I rated Lowe well enough to be an AB. Remember we were picking the likes of George Bridge above such players so theres no disputing a lot of bad decisions have been made by those last two coaches. Does a team like the ABs need a finicky winger who you have to adapt and change a lot of your style with to get benefit from? No, not really. But he still would have been a basic improvement on players like even Savea at the tail of his career, Bridge, and could even have converted into the answer of replacing Beauden at the back. Instead we persisted with NMS, Naholo, Havili, Reece, all players we would have cared even less about losing and all because Rieko had Lowe's number 11 jersey nailed down.


He was of course only 23 when he decided to leave, it was back in the beggining of the period they had started retaining players (from 2018 onwards I think, they came out saying theyre going to be more aggressive at some point).
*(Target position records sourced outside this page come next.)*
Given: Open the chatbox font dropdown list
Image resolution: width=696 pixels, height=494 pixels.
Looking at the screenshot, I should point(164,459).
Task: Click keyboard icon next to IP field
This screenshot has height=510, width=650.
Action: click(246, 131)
So he might, all of them, only just missed out.


The main point that Ed made is that situations like Lowe's, Aki's, JGP's, aren't going to happen in future. That's a bit of a "NZ" only problem, because those players need to reach such a high standard to be chosen by the All Blacks, were as a country like Ireland wants them a lot earlier like that. This is basically the 'ready in 3 years' concept Ireland relied on, versus the '5 years and they've left' concept' were that player is now ready to be chosen by the All Blacks (given a contract to play Super, ala SBW, and hopefully Manu).
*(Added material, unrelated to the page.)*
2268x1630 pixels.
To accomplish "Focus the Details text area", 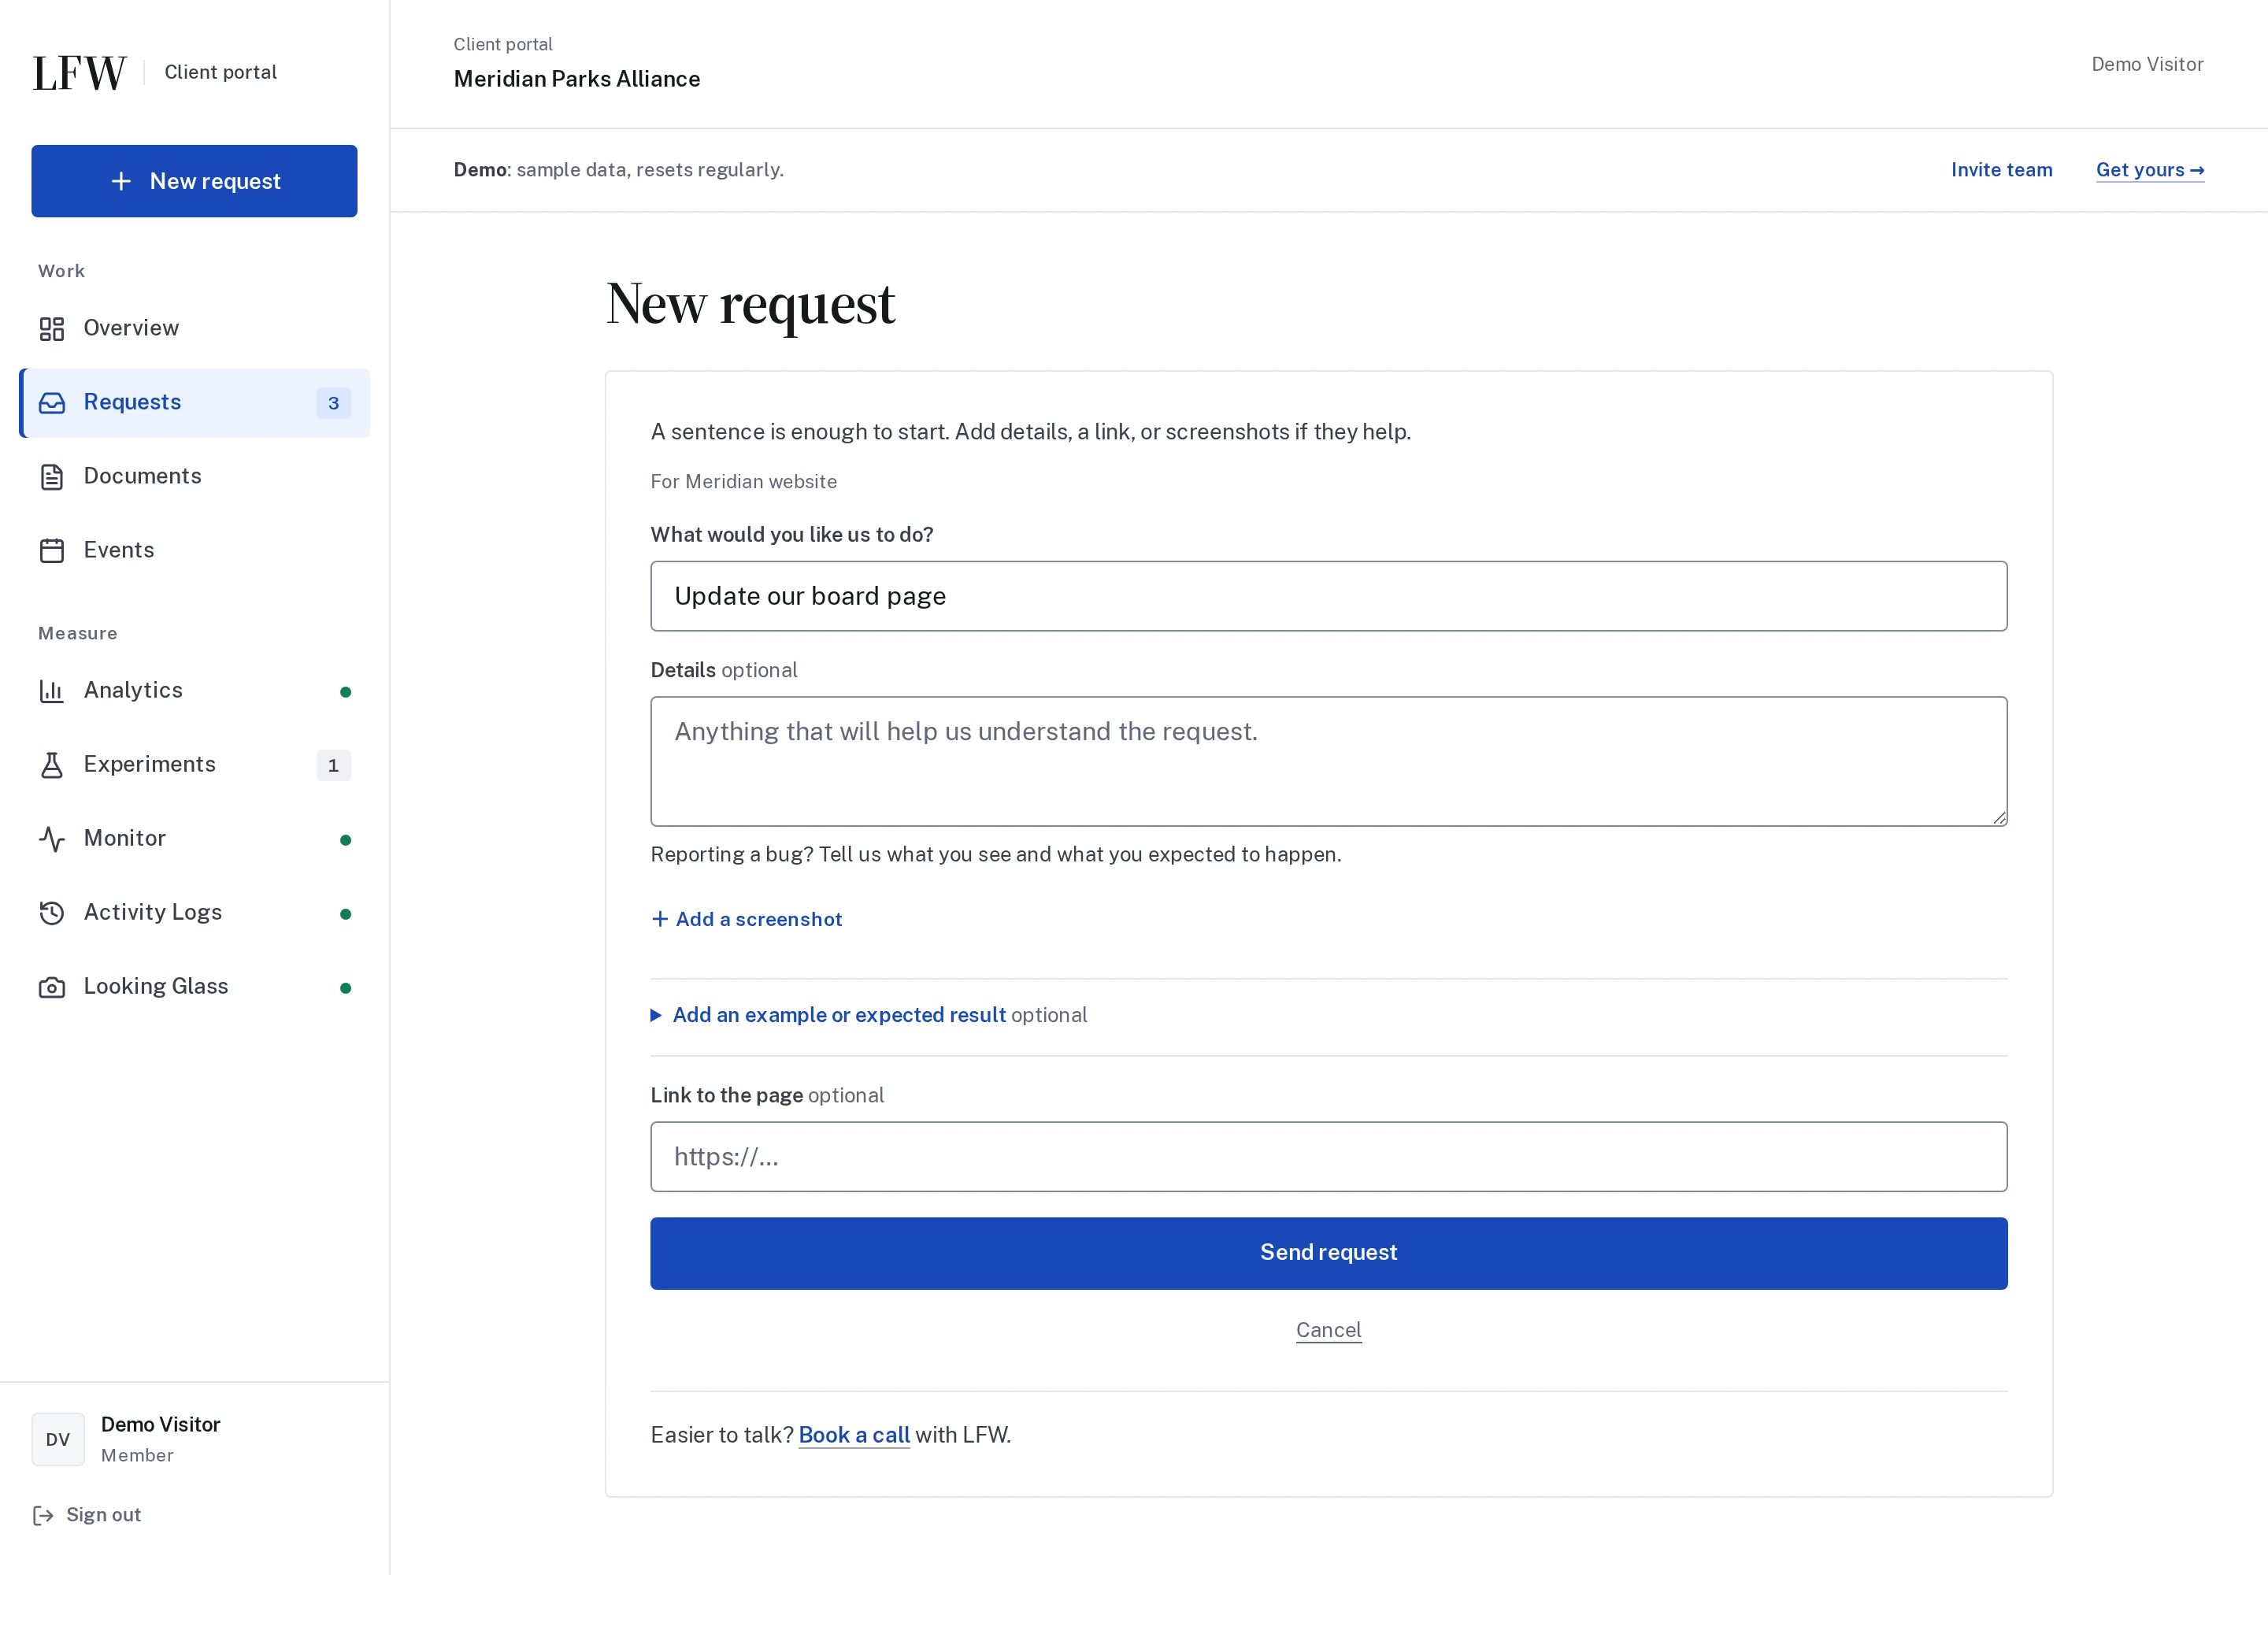I will tap(1328, 761).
The 'mercenary' thing that will take longer to expire, and which I was referring to, is the grandparents rule. The new kids coming through now aren't going to have as many gp born overseas, so the amount of players that can leave with a prospect of International rugby offer are going to drop dramatically at some point. All these kiwi fellas playing for a PI, is going to stop sadly.


The new era problem that will replace those old concerns is now French and Japanese clubs (doing the same as NRL teams have done for decades by) picking kids out of school. The problem here is not so much a national identity one, than it is a farm system where 9 in 10 players are left with nothing. A stunted education and no support in a foreign country (well they'll get kicked out of those countries were they don't in Australia).
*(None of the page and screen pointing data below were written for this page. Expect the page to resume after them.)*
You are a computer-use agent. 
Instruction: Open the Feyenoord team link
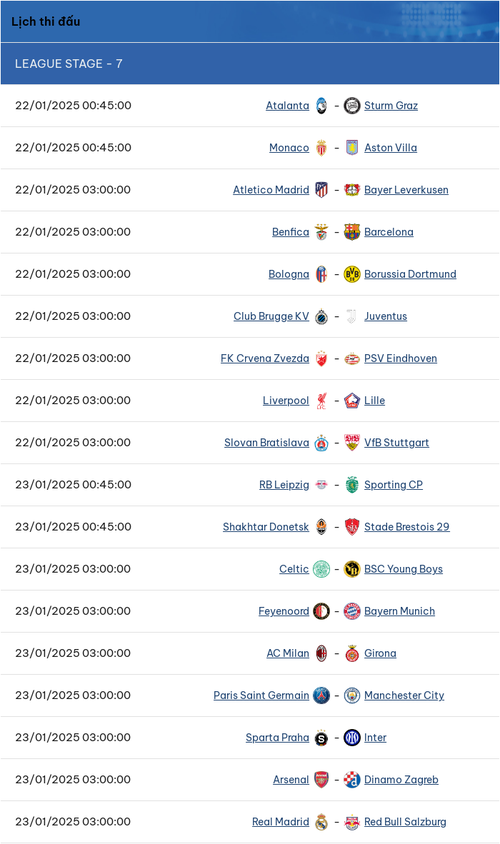(284, 611)
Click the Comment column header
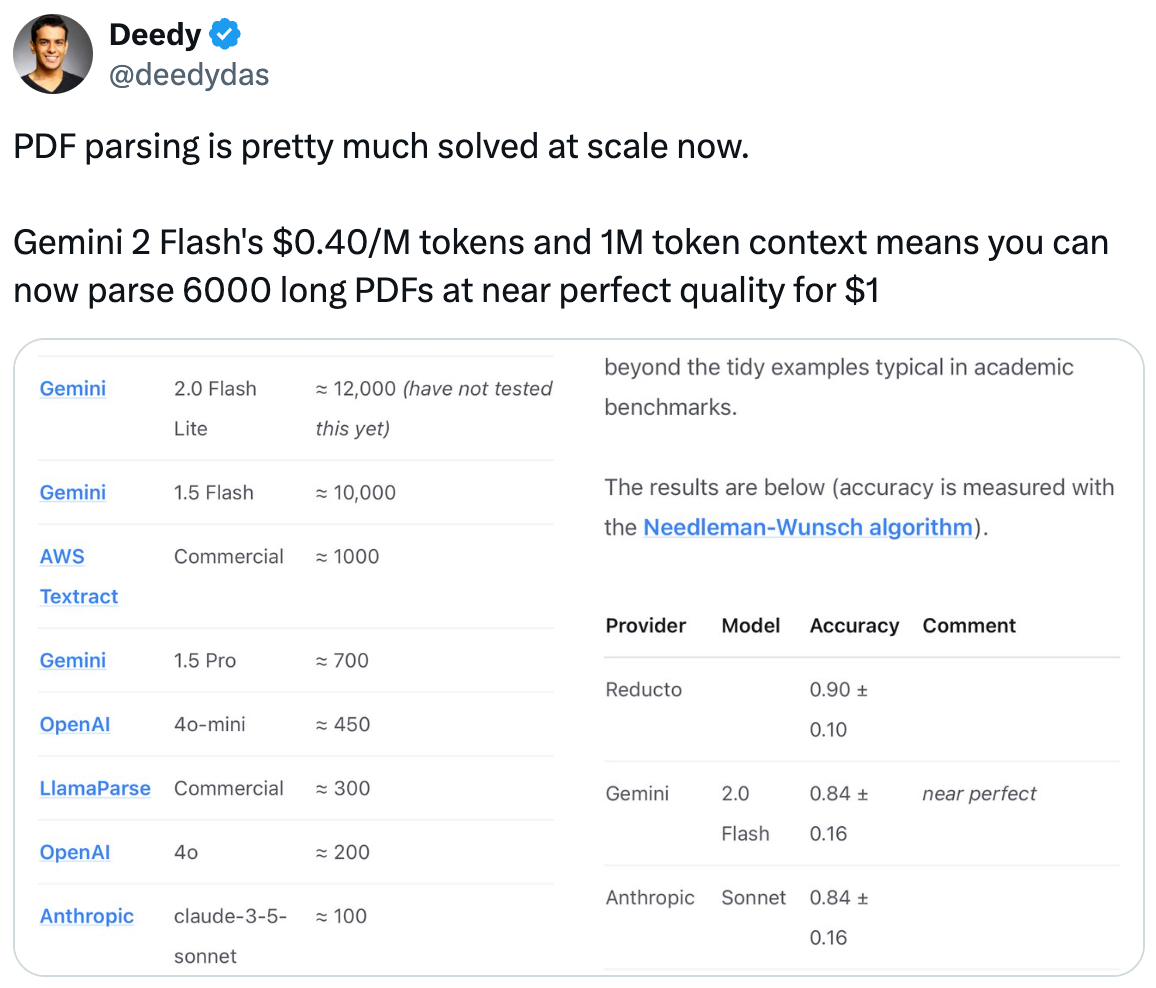 click(969, 626)
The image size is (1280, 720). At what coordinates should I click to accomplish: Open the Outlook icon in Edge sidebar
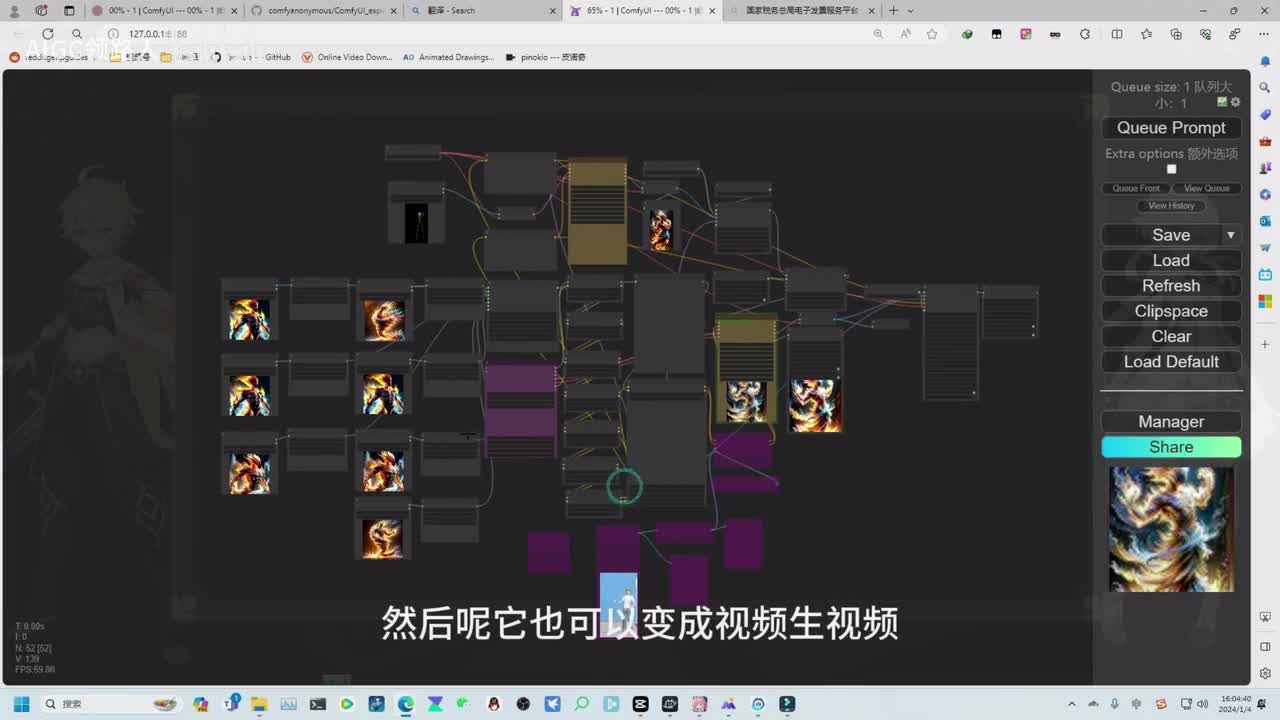click(1265, 221)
It's the same sort of situation were NZ would be the big guy, but there weren't many downsides with it. The only one I can think was brought up but a poster on this site, I can't recall who it was, but he seemed to know a lot of kids coming from the Islands weren't really given the capability to fly back home during school xms holidays etc. That is probably something that should be fixed by the union. Otherwise getting someone like Fakatava over here for his last year of school definitely results in NZ being able to pick the cherries off the top but it also allows that player to develop and be able to represent Tonga and under age and possibly even later in his career. Where as a kid being taken from NZ is arguably going to be worse off in every respect other than perhaps money. Not going to develop as a person, not going to develop as a player as much, so I have a lotof sympathy for NZs case that I don't include them in that group but I certainly see where you're coming from and it encourages other countries to think they can do the same while not realising they're making a much worse experience/situation.